- _TASK TO COMPLETE_
Filter the listing down to the lines containing the word "address".

#### EXERCISE INPUTS

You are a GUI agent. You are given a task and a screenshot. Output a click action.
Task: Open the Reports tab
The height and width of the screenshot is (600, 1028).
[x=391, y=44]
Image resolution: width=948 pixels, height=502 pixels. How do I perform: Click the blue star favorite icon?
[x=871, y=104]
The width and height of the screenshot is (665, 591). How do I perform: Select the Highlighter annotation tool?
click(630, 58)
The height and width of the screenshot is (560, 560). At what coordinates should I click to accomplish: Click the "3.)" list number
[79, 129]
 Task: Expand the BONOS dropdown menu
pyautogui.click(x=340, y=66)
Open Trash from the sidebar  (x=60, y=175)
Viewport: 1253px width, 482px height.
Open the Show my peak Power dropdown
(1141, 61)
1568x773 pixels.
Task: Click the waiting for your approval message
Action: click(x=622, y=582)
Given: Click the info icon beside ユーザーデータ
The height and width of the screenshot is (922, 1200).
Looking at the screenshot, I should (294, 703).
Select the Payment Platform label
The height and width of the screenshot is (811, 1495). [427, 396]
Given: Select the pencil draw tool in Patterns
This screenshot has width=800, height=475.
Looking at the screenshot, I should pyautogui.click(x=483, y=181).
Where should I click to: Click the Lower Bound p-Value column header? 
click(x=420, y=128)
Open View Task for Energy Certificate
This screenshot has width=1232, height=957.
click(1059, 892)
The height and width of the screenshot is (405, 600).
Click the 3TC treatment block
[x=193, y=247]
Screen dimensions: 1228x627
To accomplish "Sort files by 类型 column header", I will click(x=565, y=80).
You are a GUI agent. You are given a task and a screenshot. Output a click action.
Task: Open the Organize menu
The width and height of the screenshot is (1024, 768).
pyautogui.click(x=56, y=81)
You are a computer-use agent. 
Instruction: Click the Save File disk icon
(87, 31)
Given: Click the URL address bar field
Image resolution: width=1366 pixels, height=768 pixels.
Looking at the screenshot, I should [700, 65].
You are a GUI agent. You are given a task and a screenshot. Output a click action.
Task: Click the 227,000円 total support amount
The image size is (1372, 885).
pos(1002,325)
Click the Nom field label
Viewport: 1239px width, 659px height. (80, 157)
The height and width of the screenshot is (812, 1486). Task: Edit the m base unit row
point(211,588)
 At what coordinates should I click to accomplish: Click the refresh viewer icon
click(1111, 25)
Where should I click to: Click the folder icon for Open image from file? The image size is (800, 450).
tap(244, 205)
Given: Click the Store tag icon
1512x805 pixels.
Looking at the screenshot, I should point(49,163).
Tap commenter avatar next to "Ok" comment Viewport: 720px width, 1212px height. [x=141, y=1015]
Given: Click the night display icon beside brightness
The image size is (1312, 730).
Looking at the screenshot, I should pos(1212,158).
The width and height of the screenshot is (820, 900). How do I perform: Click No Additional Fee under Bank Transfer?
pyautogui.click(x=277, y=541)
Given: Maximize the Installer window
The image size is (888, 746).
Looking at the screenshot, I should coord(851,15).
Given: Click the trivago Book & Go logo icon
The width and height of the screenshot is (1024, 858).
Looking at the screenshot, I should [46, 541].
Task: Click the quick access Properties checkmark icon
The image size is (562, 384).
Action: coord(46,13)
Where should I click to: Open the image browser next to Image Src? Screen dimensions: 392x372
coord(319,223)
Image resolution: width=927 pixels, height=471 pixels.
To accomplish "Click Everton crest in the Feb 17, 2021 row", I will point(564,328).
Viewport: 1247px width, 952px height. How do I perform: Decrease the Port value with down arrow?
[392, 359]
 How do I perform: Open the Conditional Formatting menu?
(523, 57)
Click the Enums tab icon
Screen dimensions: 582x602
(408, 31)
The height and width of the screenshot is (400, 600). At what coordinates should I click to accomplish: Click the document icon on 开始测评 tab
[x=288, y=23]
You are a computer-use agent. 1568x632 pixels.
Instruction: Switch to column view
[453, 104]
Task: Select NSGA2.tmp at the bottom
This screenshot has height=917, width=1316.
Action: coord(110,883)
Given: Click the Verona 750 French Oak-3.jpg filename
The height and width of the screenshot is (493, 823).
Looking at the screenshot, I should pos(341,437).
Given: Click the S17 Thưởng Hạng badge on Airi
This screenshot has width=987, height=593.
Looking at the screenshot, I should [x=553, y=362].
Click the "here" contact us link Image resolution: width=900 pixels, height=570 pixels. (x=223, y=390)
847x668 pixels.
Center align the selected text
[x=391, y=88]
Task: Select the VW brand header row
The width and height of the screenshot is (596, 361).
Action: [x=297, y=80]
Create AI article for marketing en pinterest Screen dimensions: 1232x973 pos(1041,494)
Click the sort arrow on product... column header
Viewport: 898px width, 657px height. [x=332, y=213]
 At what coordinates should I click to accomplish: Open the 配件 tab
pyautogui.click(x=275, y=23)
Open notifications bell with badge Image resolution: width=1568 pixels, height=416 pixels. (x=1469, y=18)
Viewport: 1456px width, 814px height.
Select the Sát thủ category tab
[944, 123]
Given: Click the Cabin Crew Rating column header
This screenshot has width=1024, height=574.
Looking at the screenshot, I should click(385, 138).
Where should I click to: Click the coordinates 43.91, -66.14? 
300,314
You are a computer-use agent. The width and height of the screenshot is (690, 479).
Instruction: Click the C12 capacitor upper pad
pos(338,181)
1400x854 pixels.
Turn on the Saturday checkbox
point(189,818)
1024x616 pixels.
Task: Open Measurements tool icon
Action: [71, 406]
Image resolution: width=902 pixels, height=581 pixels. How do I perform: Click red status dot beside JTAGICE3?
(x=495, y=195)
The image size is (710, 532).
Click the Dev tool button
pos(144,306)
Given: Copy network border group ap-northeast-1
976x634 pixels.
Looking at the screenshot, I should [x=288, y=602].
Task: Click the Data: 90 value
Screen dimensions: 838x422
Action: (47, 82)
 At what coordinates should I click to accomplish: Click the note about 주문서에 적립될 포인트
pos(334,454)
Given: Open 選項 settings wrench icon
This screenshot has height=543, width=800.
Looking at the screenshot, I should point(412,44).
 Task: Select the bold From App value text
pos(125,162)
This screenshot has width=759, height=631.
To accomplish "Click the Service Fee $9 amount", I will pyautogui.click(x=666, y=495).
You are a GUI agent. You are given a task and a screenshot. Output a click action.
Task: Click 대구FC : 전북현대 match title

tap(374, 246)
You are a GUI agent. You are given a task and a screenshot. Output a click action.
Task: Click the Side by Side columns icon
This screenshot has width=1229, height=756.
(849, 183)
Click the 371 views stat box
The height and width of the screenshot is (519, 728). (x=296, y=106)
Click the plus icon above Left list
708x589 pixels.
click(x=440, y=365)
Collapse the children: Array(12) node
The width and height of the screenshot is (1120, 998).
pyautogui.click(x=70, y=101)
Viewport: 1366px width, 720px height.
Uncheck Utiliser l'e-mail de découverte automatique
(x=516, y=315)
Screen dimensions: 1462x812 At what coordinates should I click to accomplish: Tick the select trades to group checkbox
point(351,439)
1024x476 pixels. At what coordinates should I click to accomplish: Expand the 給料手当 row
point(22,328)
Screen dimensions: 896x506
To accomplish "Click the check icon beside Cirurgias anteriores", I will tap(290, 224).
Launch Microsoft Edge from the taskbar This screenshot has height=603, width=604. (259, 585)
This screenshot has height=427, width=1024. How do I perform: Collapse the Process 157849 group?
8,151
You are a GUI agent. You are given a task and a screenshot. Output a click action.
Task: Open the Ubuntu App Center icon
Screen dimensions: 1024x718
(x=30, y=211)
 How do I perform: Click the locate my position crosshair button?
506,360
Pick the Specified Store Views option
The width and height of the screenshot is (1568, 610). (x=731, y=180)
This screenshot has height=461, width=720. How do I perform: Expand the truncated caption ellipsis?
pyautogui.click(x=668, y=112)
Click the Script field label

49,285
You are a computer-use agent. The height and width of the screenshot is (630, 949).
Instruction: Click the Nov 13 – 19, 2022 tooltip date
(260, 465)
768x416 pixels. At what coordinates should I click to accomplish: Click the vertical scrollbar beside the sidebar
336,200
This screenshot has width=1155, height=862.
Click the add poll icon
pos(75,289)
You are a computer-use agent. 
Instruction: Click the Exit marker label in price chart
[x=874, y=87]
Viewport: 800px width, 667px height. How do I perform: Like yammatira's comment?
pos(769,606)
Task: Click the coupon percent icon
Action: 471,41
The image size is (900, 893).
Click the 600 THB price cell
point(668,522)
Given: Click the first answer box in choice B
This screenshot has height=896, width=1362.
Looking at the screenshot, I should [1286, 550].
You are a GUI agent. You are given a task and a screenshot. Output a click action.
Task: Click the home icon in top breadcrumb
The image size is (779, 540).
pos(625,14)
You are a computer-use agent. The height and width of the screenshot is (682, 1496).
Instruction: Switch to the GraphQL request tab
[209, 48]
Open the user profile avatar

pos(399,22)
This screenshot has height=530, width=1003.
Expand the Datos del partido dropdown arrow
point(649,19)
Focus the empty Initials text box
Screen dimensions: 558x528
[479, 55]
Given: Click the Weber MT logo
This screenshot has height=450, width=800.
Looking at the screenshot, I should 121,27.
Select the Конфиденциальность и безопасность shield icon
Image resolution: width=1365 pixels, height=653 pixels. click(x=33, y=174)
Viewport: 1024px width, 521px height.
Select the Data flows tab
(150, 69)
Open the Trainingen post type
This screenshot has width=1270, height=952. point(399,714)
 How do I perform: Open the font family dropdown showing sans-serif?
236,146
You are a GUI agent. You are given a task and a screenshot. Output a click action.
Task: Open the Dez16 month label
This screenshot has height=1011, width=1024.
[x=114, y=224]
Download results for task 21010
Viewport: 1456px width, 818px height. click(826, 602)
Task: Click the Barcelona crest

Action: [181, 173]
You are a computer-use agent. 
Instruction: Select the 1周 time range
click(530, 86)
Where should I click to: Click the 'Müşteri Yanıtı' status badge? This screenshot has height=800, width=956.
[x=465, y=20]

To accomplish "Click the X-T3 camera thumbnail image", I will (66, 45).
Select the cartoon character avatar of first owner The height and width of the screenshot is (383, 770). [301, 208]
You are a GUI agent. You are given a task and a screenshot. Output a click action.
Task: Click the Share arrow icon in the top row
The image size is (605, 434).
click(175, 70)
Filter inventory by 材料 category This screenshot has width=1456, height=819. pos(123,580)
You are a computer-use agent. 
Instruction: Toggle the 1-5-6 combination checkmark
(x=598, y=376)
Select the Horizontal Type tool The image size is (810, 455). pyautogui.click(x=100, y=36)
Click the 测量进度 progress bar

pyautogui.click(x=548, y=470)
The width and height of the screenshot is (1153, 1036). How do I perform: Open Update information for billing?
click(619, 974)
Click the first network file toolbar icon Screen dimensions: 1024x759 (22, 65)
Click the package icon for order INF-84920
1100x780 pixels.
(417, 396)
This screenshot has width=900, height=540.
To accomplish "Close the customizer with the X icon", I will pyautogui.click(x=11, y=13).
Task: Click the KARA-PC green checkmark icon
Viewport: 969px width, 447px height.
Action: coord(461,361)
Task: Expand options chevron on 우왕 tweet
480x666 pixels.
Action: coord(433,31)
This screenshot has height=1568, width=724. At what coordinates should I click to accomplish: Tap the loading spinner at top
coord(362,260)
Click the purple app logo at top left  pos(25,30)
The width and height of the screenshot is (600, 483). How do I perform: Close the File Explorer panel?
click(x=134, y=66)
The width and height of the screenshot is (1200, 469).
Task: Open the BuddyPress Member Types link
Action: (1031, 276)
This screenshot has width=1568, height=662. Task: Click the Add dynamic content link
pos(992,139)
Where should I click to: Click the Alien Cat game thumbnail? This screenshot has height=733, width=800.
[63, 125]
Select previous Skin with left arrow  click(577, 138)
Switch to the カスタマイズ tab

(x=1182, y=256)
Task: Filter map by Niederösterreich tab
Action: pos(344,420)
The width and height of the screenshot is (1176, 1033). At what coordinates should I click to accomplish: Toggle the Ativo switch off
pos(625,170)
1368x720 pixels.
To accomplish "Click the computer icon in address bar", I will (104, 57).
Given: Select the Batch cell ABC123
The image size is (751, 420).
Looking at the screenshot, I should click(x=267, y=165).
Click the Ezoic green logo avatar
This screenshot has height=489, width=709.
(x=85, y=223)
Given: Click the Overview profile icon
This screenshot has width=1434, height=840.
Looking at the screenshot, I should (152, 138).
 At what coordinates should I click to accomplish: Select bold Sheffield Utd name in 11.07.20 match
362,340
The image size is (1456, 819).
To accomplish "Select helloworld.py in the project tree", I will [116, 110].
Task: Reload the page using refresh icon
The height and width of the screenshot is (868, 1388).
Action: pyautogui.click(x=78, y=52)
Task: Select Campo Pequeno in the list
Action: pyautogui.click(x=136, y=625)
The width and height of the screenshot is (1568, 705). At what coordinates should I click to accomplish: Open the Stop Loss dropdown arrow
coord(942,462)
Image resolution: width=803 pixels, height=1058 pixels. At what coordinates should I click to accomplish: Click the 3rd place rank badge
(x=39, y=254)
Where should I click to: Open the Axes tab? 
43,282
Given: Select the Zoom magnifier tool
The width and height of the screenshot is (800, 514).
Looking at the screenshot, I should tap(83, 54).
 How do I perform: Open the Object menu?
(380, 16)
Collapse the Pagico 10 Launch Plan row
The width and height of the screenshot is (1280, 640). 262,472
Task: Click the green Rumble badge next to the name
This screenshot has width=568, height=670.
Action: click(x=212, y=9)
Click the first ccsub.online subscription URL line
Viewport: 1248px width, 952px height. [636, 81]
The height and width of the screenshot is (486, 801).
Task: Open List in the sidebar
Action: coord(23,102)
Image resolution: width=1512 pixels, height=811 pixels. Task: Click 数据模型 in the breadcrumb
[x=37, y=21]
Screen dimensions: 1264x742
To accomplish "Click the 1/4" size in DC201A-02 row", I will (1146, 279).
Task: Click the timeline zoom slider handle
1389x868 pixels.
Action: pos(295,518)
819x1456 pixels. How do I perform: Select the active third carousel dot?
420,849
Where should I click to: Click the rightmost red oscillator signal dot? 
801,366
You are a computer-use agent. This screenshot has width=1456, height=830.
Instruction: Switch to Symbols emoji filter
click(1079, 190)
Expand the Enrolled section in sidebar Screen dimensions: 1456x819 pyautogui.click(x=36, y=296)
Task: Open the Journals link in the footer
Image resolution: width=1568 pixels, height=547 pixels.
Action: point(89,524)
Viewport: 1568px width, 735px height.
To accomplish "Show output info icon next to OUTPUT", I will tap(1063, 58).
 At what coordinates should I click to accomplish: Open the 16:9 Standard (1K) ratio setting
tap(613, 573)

########

- _SOLUTION_
Given: Click the URL address bar field
To accomplish "Click the computer icon in address bar", I will (104, 57).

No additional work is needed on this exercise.